Persian and oriental rugs are knotted by hand but are widely regarded as being “woven”.  Rug weaving is difficult, requires long hours of work and attention to detail. The required tools are relatively inexpensive and most of the work takes place on the loom, which is the frame that holds the rug together while it is being woven. This is where most of the magic happens.

There are two types of looms which are used for weaving Persian and oriental rugs; one is vertical and the other is horizontal. Typically, looms are upright and are firmly held by pegs driven into the ground. These two vertical posts are connected to two strong cross beams, making a sturdy frame. The two cross beams are adjustable in order to accommodate weaving of rugs in different sizes.

Horizontal looms are the simplest type of loom. They’re typically used by nomads, as they’re easier to dismantle and transport. The loom is firmly secured to the ground by four pegs with a cross beam at either end. The weaver will start at one end and sit in front of the rug while they continue their knotting process.

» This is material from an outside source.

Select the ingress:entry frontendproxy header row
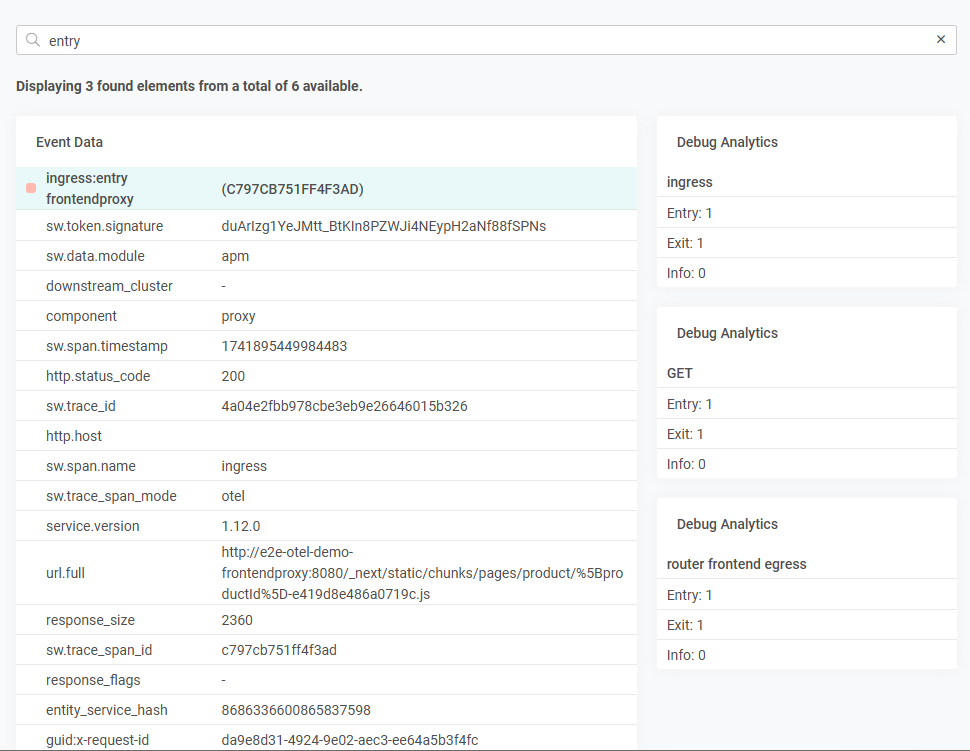pyautogui.click(x=326, y=188)
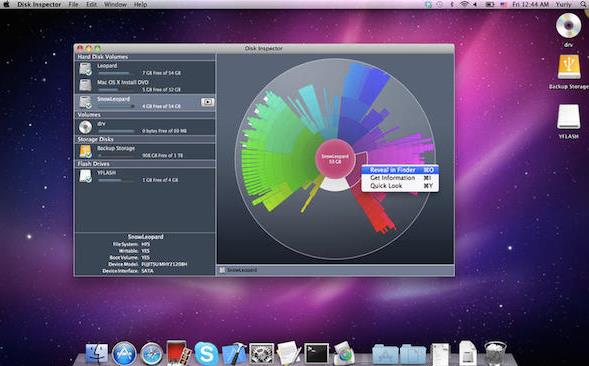Click the SnowLeopard center disk of the chart
Screen dimensions: 589x366
[335, 159]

To begin, the weaver will run parallel vertical threads between the cross beams. These threads are called the warp. Next, the weaver will insert lines of threads around alternating warps across the loom. These horizontal threads are called the weft.  Once the weaving process is finished, the rug is removed from the loom and taken for finishing and cleaning. It can take months and in some cases even years to make a good hand woven rug.